Anti-parliamentarism has failed — and needs to be reinvented

I feel it’s safe to say at this point that recent generations’ “treat electoral politics as irrelevant and they will lose their power over us” approach has not only proven ineffective, but actually boosted the neoliberal shift of power from public to private hands.

While many of us were off ignoring electoral politics, politicians were cozying up with corporations and transfering ever more assets, power, and decision-making into their hands.

Meanwhile fascists were working their ideas into mainstream centrism and setting up slick suits to sell their old top-down bullshit as rebellion, actively feeding on the common sentiment — actively stoked by the far left — that mainstream politics was bullshit.

Does this mean we should abandon the Anarchist tradition? No, because this attitude of disengaged faux rebellion was never more than a bastardization of that tradition (at best). Anarchism means “challenge the powerful by building independent power from the bottom up” not “abandon power to the rich”.

Anarchism means actually taking away bourgeoise electoral politics’ monopoly on power, not playing make-believe and expecting our wishes to manifest, The Secret-style. It means a ton of hard work organizing with your neighbors, not retreating to the Internet and its bubbles. (And I’m probably more or less the worst example in this respect — this is self-crit first and foremost.)

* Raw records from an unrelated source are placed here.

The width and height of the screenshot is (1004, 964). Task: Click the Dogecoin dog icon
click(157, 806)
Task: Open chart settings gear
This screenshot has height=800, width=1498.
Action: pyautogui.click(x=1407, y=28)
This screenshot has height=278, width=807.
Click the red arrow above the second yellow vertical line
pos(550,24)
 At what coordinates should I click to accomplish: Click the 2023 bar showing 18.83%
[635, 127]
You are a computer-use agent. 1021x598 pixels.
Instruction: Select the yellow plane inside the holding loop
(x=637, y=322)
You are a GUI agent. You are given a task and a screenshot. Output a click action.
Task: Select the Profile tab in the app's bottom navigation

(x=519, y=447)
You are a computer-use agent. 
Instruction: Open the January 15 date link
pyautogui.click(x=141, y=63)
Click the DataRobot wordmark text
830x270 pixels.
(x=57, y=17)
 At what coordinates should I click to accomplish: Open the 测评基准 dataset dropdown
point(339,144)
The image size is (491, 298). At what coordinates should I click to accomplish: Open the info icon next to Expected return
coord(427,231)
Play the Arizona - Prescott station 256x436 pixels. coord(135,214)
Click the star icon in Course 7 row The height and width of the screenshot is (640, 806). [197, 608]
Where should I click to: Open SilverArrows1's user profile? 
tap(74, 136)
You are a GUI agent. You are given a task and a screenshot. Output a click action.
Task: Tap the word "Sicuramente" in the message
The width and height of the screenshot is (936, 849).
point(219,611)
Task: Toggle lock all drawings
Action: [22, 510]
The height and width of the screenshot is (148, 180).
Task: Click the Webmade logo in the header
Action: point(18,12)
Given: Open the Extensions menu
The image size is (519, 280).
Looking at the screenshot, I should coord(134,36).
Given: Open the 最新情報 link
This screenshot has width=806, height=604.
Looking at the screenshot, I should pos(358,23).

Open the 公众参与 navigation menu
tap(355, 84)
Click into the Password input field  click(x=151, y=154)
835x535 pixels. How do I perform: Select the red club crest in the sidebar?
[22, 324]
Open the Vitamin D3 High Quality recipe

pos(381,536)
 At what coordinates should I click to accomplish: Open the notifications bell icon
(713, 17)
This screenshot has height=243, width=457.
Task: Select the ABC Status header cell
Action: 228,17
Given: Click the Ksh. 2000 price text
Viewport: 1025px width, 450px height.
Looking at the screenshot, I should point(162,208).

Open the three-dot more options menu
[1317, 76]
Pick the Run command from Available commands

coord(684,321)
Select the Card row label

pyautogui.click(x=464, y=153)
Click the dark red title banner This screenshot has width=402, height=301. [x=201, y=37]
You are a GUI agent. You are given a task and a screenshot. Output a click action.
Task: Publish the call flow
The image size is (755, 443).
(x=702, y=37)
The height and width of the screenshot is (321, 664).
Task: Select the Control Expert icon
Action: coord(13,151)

Revisiting parliamentarism

As for the way forward, if anything I think it’s the traditional Marxist focus on capturing state power that needs revisiting at the end of this decade, not Anarchism’s rejection of parliamentarism.

Capturing state power is a doomed endeavor in this neoliberal era; the state is far too vulnerable to being disciplined by the markets (i.e. by the 0.001%) whenever politicians dare to glance to the left for more than a second. Recall the fate of SYRIZA, the Greek Coalition of the Radical Left, which came to power in 2015 to fight the lender powers and was forced to submit within the year, finally losing power to the current right-wing government four years later.

Our concern should be giving governments under the thumb of finance capital something else to worry about — us — while also supporting and defending whatever gains are won for working people and building independent structures resilient to all of that, so we can hang on while capital and reaction do their worst.

I suspect what we should be aiming for is not setting up far-left parties and candidates as a central strategy (that is, parliamentarism), but organizing outside of parliamentary politics while actively engaging with it.

This means challenging the parliamentary left in whatever way makes sense in your given context, while offering support and solidarity against capital and reaction; uniting behind the candidates most friendly to our cause, but not unconditionally; taking seriously the proposition that elections aren’t “choose your fighter” but “choose your enemy” — and fighting like hell to get an opponent who might give a shit, so that we can keep fighting.